#### Text section
┌──

This was a good reminder--Thank you. I've often wondered how we decided that a 30 minute lecture is the best way to teach God's word and bring life transformation.

Robert Oppel

commented on Jan 14, 2013

Haven't you heard- "Faith cometh by hearing?"

Robert Oppel

commented on Jan 14, 2013

Haven't you heard- "Faith cometh by hearing?"

Jimmy Jackson

commented on Jan 14, 2013

I just don't know how the early church made it.

Keith B

commented on Jan 14, 2013

Great post Jimmy

Sam Schmidt

commented on Jan 14, 2013

So if we don't use a powerpoint or slideshow, or something visual, the Holy Spirit can only convict 3 out of every 10 people a week? I'd love to hear the Biblical basis behind this!

R.l. Wilson

commented on Jan 14, 2013

The Bible is full of these different styles, i.e., Jesus used the Naturalist and Paul used the Visual-Spatial. We are kidding ourselves and are being hypercritical if we think by using one style of learning it is going to work for everyone. Some people learn in the classroom and some by practical application. However, if a preacher attempted to incorporate all of these styles in one sermon it could be disastrous. Good article.

Chuck Bower

commented on Jan 14, 2013

The comments the last several weeks sure have been snarky.

└──

#### What you will do
**A)** Do the following statements agree with the comment thread? For each, answer yes or no and quote the words of the comment thread that decide it.
(i) Robert Oppel's comment quotes "Faith cometh by hearing."
(ii) R.l. Wilson says a preacher could safely combine all of the learning styles in one sermon.
(iii) Sam Schmidt says he would like to hear the Biblical basis for the claim he questions.
**B)** Echo the stretch of the comment thread from "The Bible is" through "have been snarky.", word for word.
**C)** Which names appear as commenters in the comment thread? List each name once.

#### Given records
┌──

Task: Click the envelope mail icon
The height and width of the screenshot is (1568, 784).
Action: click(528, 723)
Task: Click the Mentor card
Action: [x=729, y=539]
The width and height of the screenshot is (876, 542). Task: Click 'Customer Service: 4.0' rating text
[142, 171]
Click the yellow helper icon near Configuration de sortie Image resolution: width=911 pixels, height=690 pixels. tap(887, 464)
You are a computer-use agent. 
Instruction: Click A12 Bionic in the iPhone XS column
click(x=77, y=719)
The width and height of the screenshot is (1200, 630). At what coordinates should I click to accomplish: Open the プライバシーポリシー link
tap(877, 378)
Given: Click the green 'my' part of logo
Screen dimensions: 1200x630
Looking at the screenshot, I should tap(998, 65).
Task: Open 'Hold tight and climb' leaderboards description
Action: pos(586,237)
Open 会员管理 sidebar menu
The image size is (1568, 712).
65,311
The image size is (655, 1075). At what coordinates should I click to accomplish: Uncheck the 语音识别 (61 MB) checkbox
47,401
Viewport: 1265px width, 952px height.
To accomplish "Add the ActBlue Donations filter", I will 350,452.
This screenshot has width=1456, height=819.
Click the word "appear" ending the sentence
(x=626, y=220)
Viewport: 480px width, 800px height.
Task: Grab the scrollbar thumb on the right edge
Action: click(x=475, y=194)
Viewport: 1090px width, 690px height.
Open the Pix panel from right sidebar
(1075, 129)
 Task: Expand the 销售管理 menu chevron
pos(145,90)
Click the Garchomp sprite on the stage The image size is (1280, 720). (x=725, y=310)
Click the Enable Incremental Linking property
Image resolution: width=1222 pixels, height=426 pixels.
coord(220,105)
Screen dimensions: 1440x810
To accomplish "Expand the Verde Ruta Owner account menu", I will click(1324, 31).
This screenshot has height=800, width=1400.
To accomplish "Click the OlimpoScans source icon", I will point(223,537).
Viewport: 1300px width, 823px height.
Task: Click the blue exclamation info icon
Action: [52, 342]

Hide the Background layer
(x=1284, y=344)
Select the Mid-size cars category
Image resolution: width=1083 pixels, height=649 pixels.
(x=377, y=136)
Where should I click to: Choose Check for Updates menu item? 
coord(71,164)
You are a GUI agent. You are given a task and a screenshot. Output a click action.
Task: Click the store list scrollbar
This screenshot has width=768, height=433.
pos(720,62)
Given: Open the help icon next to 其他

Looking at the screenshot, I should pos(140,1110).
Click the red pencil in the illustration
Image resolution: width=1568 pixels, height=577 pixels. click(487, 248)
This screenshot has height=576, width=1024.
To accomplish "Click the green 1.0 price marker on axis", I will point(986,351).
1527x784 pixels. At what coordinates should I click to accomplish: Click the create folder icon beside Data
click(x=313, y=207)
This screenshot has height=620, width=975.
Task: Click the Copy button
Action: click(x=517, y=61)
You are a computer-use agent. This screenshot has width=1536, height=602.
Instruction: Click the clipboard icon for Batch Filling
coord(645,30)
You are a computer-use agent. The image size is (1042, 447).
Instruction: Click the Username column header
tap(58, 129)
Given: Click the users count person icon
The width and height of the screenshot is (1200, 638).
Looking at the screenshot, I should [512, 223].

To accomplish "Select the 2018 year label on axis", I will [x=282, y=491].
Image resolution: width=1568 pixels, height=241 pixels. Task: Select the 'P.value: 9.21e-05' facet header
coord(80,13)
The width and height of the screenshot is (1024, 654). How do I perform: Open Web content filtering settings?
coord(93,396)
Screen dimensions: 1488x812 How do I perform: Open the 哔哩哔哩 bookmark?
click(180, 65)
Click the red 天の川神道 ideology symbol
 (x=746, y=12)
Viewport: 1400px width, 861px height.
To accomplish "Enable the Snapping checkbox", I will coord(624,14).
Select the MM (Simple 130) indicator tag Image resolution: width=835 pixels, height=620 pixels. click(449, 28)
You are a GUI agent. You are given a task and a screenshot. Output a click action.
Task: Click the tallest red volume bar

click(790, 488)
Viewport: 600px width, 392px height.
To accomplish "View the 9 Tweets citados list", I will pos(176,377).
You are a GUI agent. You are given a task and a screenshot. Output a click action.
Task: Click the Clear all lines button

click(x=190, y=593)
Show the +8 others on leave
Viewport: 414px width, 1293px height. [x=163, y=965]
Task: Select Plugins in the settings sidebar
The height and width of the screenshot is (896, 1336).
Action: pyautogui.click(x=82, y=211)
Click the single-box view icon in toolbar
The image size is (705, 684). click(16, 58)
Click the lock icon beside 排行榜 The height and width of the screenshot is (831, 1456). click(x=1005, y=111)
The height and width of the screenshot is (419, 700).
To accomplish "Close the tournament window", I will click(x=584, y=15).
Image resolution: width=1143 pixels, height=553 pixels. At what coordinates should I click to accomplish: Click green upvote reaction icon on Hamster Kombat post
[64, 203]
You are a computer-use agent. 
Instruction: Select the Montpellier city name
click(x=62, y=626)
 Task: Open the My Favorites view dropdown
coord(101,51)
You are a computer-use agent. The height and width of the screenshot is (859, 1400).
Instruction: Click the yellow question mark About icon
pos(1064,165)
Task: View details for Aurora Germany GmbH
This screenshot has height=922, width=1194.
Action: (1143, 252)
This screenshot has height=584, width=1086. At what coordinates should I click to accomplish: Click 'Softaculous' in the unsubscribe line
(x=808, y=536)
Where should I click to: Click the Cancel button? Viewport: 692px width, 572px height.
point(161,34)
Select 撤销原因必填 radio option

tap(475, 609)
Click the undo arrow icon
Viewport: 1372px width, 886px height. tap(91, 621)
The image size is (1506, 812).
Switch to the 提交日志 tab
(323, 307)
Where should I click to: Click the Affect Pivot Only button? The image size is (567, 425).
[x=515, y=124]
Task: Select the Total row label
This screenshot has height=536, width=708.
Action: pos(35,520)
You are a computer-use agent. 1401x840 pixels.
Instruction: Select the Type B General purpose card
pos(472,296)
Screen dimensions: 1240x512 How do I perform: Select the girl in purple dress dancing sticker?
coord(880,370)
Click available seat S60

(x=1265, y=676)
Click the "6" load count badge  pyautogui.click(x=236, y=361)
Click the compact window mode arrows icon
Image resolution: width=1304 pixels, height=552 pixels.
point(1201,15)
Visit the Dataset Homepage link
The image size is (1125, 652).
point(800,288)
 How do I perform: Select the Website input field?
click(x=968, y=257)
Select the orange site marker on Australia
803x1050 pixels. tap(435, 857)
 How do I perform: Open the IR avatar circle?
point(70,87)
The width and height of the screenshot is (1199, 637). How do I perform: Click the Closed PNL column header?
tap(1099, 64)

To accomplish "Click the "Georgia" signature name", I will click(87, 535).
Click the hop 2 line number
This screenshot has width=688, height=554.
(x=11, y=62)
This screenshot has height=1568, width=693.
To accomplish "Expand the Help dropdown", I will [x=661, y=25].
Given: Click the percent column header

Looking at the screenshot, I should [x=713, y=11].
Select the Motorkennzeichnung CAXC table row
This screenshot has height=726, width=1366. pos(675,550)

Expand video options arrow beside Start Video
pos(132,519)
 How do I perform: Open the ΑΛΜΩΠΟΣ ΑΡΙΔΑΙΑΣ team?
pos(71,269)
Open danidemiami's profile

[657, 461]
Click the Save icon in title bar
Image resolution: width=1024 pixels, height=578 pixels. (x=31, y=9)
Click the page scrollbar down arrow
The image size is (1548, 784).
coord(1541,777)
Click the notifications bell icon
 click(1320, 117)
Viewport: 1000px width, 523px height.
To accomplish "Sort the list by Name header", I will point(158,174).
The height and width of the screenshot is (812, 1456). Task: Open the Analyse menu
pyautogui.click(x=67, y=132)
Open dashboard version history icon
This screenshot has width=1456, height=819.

└──

#### List of solutions
**A)**
(i) Yes: Haven't you heard- "Faith cometh by hearing?"
(ii) No: "However, if a preacher attempted to incorporate all of these styles in one sermon it could be disastrous."
(iii) Yes: "I'd love to hear the Biblical basis behind this!"

**B)**
The Bible is full of these different styles, i.e., Jesus used the Naturalist and Paul used the Visual-Spatial. We are kidding ourselves and are being hypercritical if we think by using one style of learning it is going to work for everyone. Some people learn in the classroom and some by practical application. However, if a preacher attempted to incorporate all of these styles in one sermon it could be disastrous. Good article.

Chuck Bower

commented on Jan 14, 2013

The comments the last several weeks sure have been snarky.

**C)**
Robert Oppel
Jimmy Jackson
Keith B
Sam Schmidt
R.l. Wilson
Chuck Bower